Pimpinan KPK Bicara Soal Sulitnya Mencetak Orang Jujur

Reporter

Wakil Ketua KPK Nurul Ghufron (tengahi) bersama Jaksa Agung Muda Tindak Pidana Khusus Kejaksaan Agung (Jampidsus Kejagung) Ali Mukartono (kiri) dan Deputi Penindakan KPK Karyoto (kanan), menyampaikan keterangan kepada wartawan, usai melaksanakan gelar perkara atau ekspos kasus suap Djoko Tjandra, di Gedung KPK, Jakarta, Jumat 11 September 2020. KPK dan Kejagung berkoordinasi terkait perkembangan penanganan perkara suap yang menjerat Jaksa Pinangki, untuk membantu pengurusan fatwa bebas bagi terpidana korupsi hak tagih Bank Bali Djoko Tjandra di Mahkamah Agung (MA). ANTARA FOTO/Reno Esnir
Wakil Ketua KPK Nurul Ghufron (tengahi) bersama Jaksa Agung Muda Tindak Pidana Khusus Kejaksaan Agung (Jampidsus Kejagung) Ali Mukartono (kiri) dan Deputi Penindakan KPK Karyoto (kanan), menyampaikan keterangan kepada wartawan, usai melaksanakan gelar perkara atau ekspos kasus suap Djoko Tjandra, di Gedung KPK, Jakarta, Jumat 11 September 2020. KPK dan Kejagung berkoordinasi terkait perkembangan penanganan perkara suap yang menjerat Jaksa Pinangki, untuk membantu pengurusan fatwa bebas bagi terpidana korupsi hak tagih Bank Bali Djoko Tjandra di Mahkamah Agung (MA). ANTARA FOTO/Reno Esnir

TEMPO.CO, Jakarta - Nurul Ghufron Wakil Ketua Komisi Pemberantasan Korupsi KPK menegaskan pentingnya perilaku budaya antikorupsi di kalangan mahasiswa yang merupakan calon pemimpin bangsa. Menurutnya, pendidikan antikorupsi tak hanya diajarkan di kampus saja, melainkan juga di lingkungan keluarga dan masyarakat.

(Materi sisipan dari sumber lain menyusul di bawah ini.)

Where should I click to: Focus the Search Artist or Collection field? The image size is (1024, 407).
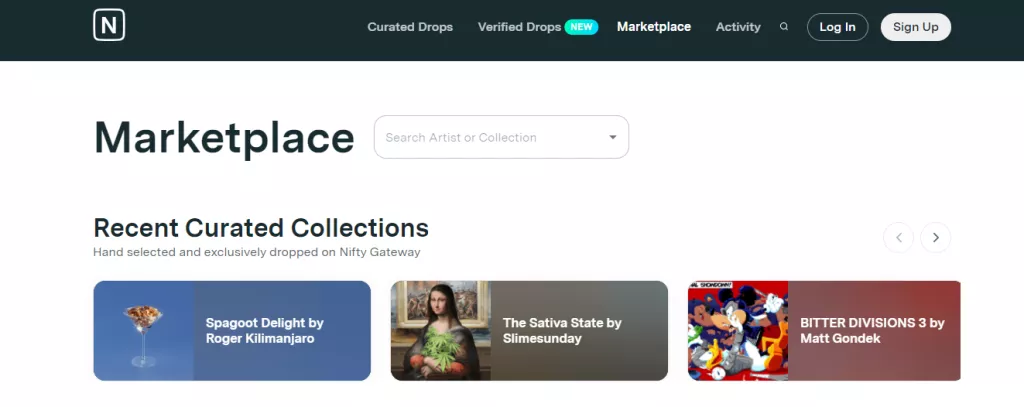pyautogui.click(x=490, y=138)

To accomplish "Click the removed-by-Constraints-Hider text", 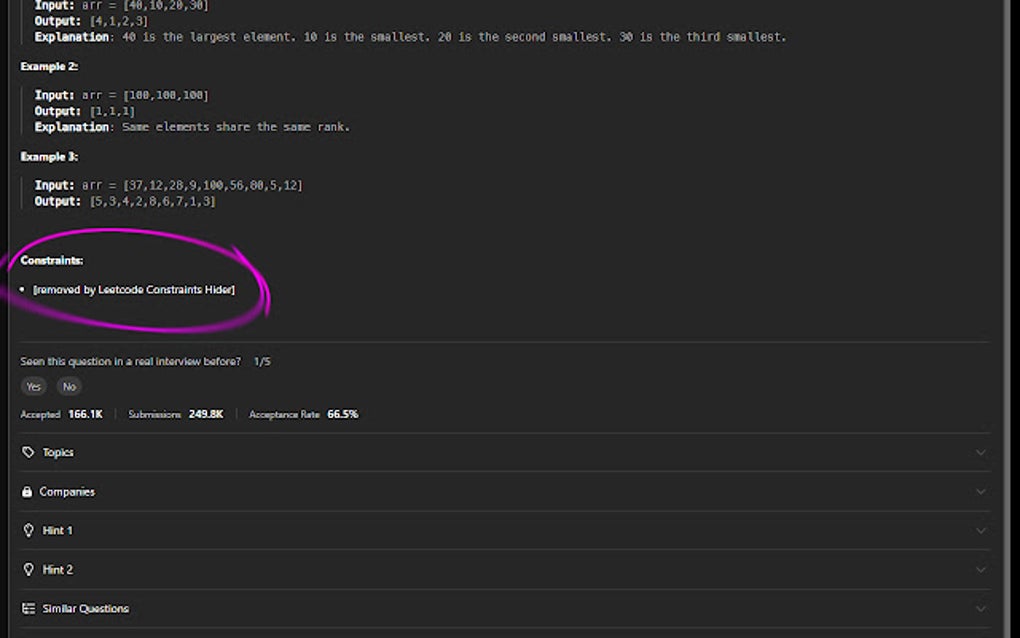I will point(134,289).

“Percuma jika pendidikan antikorupsi diajarkan di kampus, namun di tingkat pelayanan publik masih ada korupsi. Misal saat bikin SIM, mereka harus melakukan suap,” tutur Ghufron dikutip dari laman resmi UGM pada Selasa, 4 Mei 2021.

Dalam kuliah umum dalam rangka KPK Goes to Campus bertajuk Antikorupsi? Bisa Dimulai dari Kamu Menjadi Profesional Berintegritas, Ghufron menyebut pendidikan antikorupsi perlu diajarkan mulai dari pendidikan dasar. Lanjut ke pendidikan menengah hingga pendidikan tinggi. Bahkan, sikap kejujuran dan menjaga integritas juga dikedepankan di tingkat pelayanan publik dan masyarakat. Kini, ia memandang integritas sudah langka.

“Saat ini, banyak orientasi mahasiswa yang mengedepankan kesenangan semata. Tantangan kita, bagaimana mencetak orang jujur itu sulit. Buatnya sulit dan diperbaikinya sulit, karenanya calon alumni harus memiliki integritas,”ujarnya.

Ghufron menilai, sudah saatnya para calon alumni perguruan tinggi berpikir mendedikasikan dirinya bagi masyarakat. Tentunya tak lagi hanya berorientasi mencari kesenangan diri semata.

“Jika semua ingin mendedikasikan ke publik, maka perilaku mencuri hak orang lain atau publik tidak akan terjadi,” ujarnya.

Ghufron juga memaparkan data indeks persepsi korupsi terhadap proses pemberantasan korupsi Indonesia yang Kembali mengalami penurunan. Sebelumnya, Indonesia mendapat skor 40 di tahun lalu. Kini, menurun jadi 37. Ringkasnya, posisi Indonesia melorot ke rangking 102 dari sebelumnya di posisi 85 dari 180 negara.

Ia memandang maraknya perilaku korupsi di sektor dunia usaha dan politik adalah penyebab turunnya indeks persepsi korupsi.

”Kemudahan usaha di Indonesia masih membutuhkan suap. Meski sudah ada layanan satu pintu, ternyata tidak cukup hanya berkas saja sebagai syarat. Lalu, di sektor politik mulai dari pileg, pilpres dan pilkada, publik menganggap politik uang masih masif terjadi. Di politik masih penuh dengan suap,” jelasnya.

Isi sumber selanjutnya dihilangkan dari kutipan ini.